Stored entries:
>>

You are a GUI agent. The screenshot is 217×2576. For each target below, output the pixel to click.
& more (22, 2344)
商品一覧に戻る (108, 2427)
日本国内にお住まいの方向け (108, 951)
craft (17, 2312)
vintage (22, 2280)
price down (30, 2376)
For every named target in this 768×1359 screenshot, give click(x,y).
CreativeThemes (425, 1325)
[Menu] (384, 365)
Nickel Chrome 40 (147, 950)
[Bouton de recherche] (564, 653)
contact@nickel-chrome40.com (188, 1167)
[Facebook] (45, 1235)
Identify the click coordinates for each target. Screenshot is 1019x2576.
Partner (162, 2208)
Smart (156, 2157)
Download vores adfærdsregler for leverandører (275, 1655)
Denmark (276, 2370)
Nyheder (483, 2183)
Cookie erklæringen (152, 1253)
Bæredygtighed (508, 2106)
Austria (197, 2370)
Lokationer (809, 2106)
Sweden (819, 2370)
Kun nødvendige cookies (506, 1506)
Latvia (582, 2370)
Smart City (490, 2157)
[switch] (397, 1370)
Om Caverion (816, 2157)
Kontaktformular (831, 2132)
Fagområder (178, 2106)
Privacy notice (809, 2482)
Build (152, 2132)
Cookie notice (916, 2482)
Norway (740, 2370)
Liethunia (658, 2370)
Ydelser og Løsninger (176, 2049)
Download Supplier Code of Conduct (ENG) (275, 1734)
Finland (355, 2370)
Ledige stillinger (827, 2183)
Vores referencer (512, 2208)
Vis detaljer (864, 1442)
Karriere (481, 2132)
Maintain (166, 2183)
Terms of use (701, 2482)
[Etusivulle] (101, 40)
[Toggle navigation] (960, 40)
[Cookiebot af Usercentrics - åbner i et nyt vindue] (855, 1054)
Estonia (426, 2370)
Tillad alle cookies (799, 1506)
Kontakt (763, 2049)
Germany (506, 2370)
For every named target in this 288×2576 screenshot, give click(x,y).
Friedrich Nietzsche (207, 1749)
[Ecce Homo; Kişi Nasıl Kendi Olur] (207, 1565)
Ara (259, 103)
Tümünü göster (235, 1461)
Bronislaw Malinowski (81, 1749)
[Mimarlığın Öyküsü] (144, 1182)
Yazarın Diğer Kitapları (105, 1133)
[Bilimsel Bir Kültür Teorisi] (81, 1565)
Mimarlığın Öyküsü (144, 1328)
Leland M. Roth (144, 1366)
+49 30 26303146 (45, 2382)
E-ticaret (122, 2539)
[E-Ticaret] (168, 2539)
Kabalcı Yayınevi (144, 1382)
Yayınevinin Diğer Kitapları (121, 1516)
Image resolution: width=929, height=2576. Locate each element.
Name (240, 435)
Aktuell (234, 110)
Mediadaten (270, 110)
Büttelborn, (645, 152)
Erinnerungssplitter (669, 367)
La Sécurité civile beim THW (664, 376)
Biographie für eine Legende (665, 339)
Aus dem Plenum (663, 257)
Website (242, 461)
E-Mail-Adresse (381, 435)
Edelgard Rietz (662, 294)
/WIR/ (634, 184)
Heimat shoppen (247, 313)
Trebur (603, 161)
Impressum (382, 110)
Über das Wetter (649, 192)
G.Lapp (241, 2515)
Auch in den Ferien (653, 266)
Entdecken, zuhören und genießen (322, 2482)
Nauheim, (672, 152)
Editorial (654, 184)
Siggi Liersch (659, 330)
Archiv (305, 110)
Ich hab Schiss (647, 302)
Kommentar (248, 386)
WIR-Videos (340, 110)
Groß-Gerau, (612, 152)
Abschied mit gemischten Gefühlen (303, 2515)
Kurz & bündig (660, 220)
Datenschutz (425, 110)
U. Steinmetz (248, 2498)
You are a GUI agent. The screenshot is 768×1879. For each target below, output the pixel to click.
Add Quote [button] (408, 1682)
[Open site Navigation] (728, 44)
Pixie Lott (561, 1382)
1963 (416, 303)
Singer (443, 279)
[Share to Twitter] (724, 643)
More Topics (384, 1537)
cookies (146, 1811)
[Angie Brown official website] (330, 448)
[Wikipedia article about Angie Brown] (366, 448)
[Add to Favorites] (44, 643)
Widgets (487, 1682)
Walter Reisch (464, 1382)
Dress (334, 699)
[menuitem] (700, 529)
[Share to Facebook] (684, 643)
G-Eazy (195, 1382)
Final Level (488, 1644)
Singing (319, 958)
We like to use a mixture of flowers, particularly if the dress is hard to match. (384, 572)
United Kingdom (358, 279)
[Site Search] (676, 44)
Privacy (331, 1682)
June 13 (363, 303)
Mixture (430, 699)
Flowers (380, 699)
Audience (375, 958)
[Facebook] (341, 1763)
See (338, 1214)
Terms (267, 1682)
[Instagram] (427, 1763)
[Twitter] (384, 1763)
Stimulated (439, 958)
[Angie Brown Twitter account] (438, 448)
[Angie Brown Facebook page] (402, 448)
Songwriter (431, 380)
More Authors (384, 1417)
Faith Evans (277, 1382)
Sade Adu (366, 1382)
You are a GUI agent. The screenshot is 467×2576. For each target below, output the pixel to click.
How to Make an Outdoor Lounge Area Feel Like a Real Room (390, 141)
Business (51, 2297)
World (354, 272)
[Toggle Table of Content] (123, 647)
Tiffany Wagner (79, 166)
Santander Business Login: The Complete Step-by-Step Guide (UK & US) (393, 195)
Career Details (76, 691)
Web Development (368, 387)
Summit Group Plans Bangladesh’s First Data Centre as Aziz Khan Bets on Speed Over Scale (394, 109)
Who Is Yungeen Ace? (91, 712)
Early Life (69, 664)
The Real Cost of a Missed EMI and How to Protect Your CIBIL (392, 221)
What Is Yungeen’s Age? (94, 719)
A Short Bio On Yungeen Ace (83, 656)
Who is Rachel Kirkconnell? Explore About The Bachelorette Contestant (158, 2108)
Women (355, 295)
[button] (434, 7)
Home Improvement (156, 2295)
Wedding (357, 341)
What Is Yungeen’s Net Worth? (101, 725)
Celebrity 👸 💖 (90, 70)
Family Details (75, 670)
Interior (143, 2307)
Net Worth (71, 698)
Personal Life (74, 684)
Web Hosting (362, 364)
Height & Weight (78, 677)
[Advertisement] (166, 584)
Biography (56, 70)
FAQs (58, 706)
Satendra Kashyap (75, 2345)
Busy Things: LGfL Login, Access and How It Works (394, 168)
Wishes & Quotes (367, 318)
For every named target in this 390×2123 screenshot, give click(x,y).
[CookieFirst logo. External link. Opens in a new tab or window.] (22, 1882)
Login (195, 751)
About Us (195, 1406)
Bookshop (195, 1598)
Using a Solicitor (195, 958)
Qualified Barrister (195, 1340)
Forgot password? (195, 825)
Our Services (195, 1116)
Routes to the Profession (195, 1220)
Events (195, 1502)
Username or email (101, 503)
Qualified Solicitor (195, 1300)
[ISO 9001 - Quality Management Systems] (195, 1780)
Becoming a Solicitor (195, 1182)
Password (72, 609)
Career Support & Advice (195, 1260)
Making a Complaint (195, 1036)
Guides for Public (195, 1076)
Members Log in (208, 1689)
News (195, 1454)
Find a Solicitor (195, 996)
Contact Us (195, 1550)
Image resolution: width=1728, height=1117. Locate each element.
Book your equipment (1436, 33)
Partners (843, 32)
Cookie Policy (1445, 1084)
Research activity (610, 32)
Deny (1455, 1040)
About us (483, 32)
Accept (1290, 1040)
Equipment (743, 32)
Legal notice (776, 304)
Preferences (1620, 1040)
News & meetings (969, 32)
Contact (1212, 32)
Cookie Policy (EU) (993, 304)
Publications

<<

- Your instructions -
Working from the records above, write out verbatim only the lines from the line containing "Net Worth (71, 698)" through the line containing "Partners (843, 32)".

- Result of this task -
Net Worth (71, 698)
Personal Life (74, 684)
Web Hosting (362, 364)
Height & Weight (78, 677)
[Advertisement] (166, 584)
Biography (56, 70)
FAQs (58, 706)
Satendra Kashyap (75, 2345)
Busy Things: LGfL Login, Access and How It Works (394, 168)
Wishes & Quotes (367, 318)
For every named target in this 390×2123 screenshot, give click(x,y).
[CookieFirst logo. External link. Opens in a new tab or window.] (22, 1882)
Login (195, 751)
About Us (195, 1406)
Bookshop (195, 1598)
Using a Solicitor (195, 958)
Qualified Barrister (195, 1340)
Forgot password? (195, 825)
Our Services (195, 1116)
Routes to the Profession (195, 1220)
Events (195, 1502)
Username or email (101, 503)
Qualified Solicitor (195, 1300)
[ISO 9001 - Quality Management Systems] (195, 1780)
Becoming a Solicitor (195, 1182)
Password (72, 609)
Career Support & Advice (195, 1260)
Making a Complaint (195, 1036)
Guides for Public (195, 1076)
Members Log in (208, 1689)
News (195, 1454)
Find a Solicitor (195, 996)
Contact Us (195, 1550)
Image resolution: width=1728, height=1117. Locate each element.
Book your equipment (1436, 33)
Partners (843, 32)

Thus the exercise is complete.